Helpful when you have numerous columns in a new datafile and want to get the lay of the land e.g., knowing that “average_selling_price” is column # 39 is useful for many of the column-oriented examples below.

(The first command is for tab-delimited files, the second for comma-delimited files, and the third for space-delimited files)
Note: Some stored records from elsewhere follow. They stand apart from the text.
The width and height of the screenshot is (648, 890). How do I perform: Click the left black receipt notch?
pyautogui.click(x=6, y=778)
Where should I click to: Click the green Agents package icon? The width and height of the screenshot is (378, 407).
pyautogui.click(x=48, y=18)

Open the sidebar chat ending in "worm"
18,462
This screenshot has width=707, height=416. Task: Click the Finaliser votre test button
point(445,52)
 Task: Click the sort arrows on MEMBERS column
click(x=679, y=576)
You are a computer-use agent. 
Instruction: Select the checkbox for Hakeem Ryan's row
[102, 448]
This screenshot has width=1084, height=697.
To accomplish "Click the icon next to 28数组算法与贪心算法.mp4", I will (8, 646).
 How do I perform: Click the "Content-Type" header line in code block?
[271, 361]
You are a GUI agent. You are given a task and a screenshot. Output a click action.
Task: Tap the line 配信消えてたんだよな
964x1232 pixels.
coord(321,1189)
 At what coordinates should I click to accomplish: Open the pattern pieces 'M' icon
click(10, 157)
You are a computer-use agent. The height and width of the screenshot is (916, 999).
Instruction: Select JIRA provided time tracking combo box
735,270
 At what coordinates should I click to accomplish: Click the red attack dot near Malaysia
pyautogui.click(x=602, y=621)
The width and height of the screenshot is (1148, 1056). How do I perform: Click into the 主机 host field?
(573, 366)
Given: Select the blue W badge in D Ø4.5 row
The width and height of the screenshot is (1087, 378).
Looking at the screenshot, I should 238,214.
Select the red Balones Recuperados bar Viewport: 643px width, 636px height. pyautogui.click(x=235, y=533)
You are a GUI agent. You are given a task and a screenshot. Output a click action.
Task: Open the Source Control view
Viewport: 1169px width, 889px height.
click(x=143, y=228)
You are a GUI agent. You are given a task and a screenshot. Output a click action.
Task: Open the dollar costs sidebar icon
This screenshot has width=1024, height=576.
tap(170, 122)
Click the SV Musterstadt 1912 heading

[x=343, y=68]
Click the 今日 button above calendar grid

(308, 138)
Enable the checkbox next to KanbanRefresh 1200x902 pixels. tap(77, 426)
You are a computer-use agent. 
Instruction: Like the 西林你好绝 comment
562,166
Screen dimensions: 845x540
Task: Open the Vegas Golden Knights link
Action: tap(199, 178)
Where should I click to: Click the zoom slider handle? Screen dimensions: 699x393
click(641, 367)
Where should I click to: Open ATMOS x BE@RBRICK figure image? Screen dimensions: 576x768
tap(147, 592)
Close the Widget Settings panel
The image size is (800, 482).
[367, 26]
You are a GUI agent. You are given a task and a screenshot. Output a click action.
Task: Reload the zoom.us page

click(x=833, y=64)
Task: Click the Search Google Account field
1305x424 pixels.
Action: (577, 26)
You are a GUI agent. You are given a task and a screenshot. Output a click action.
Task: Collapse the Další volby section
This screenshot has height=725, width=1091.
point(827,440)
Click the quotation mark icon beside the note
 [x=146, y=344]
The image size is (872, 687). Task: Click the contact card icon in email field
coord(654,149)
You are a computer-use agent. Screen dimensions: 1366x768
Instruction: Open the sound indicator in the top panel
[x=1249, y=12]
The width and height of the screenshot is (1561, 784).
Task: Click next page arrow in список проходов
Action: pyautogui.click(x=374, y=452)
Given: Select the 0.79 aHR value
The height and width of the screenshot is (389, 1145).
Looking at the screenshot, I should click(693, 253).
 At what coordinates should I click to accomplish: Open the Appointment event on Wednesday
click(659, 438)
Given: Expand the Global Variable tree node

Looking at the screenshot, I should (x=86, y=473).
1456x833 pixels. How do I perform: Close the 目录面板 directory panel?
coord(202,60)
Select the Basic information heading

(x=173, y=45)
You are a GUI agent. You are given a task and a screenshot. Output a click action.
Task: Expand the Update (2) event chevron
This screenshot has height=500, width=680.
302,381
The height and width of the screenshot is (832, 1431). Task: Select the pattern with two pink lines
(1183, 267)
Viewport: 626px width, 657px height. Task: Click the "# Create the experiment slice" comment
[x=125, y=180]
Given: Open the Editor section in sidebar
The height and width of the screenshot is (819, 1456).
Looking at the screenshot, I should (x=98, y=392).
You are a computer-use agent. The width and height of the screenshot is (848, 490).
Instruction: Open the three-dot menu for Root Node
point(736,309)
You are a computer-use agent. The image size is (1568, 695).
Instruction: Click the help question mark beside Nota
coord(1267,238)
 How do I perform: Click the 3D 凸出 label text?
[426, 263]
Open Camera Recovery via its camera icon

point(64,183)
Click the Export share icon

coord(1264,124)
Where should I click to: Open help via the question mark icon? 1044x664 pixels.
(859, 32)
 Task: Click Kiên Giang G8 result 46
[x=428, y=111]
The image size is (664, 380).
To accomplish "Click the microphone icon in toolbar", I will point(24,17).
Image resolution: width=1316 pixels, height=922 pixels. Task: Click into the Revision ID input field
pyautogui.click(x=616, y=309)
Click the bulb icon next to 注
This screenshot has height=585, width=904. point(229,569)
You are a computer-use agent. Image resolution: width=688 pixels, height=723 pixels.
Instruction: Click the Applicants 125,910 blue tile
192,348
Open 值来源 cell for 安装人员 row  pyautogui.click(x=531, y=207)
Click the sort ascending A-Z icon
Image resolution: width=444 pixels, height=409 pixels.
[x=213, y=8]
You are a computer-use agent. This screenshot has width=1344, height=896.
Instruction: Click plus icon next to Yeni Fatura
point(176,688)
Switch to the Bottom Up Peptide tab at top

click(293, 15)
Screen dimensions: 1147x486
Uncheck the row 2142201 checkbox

head -1 filename | tr ‘\t’ ‘\n’ | nl

head -1 filename | tr ‘,’ ‘\n’ | nl

head -1 filename | tr ‘ ’ ‘\n’ | nl

Page through the file with line numbers showing

less filename | nl

Show the first line/first few lines/last few lines

head -1 filename

head filename

tail filename

Show line #4212

Very useful when you are trying to load the file into a database and the load fails at line #4212, for instance. Also, this command will conveniently quit after printing the 4212nd line; very considerate if your file has a million lines!

sed ‘4212q;d’ filename

Show lines with “foo” in any field/show lines with “foo” in any field, ignoring foo’s case

grep ’foo’ filename

grep -i ‘foo’ filename

Show lines with ‘foo’ in field #18

(The first command is for tab-delimited files, the second for comma-delimited files, and the third for space-delimited files)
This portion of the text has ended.